US users (CCPA — California)

California residents have the right to know what personal information is collected, the right to delete personal information, and the right to opt-out of the sale of personal information. We do not sell personal information.

Canadian users (PIPEDA)

Canadian users have the right to access their personal information and to challenge its accuracy. Requests may be made to privacy@aipkitchen.co.uk.

Australian users (Privacy Act 1988)

Australian users have the right to access and correct their personal information under the Australian Privacy Principles. Contact privacy@aipkitchen.co.uk to exercise these rights.

To exercise any of these rights, please contact us at privacy@aipkitchen.co.uk. We will respond within 30 days.

8. Data Security

  • All data is encrypted in transit (TLS) and at rest
  • Row-level security is enforced on all database tables — users can only access their own data
  • Authentication is managed via Supabase Auth with JWT tokens
  • Biometric authentication (Face ID / Touch ID) is available as an additional security layer
  • We do not store payment card details — all billing is handled by Apple App Store and RevenueCat

9. Third-Party Services

10. Children's Privacy

AIP Kitchen is not intended for anyone under the age of 18. We do not knowingly collect personal data from minors. If you believe a minor has created an account, please contact us at privacy@aipkitchen.co.uk and we will delete the account promptly.

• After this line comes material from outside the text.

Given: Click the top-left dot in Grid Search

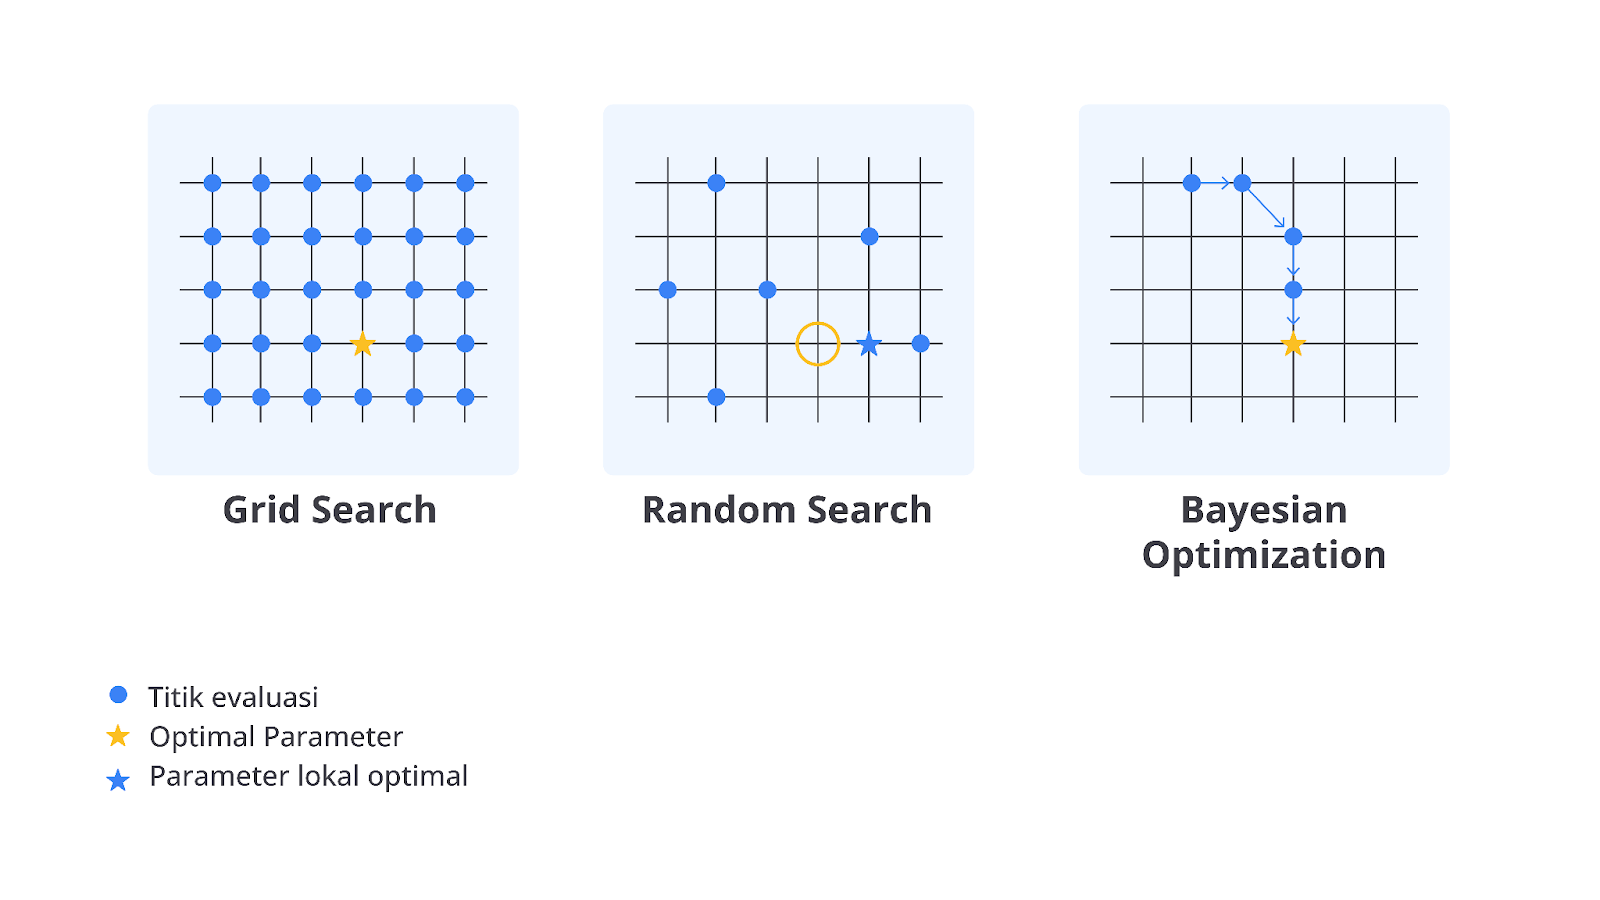Looking at the screenshot, I should click(x=212, y=183).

11. Changes to This Policy

We may update this Privacy Policy from time to time. If we make material changes, we will notify you via the app or by email before the changes take effect. The "Last updated" date at the top of this document will always reflect the most recent version.

Continued use of the app after changes are notified constitutes acceptance of the updated policy.

12. Complaints

  • UK: Information Commissioner's Office (ICO) — ico.org.uk
  • EU: Your local data protection authority
  • Australia: Office of the Australian Information Commissioner — oaic.gov.au
  • Canada: Office of the Privacy Commissioner — priv.gc.ca

We would always appreciate the opportunity to resolve concerns directly before you contact a regulator. Please email us first at privacy@aipkitchen.co.uk.

AIP Kitchen is a recipe and tracking tool, not a medical service. This policy was last reviewed in March 2026. You should seek independent legal advice before relying on these documents for compliance purposes.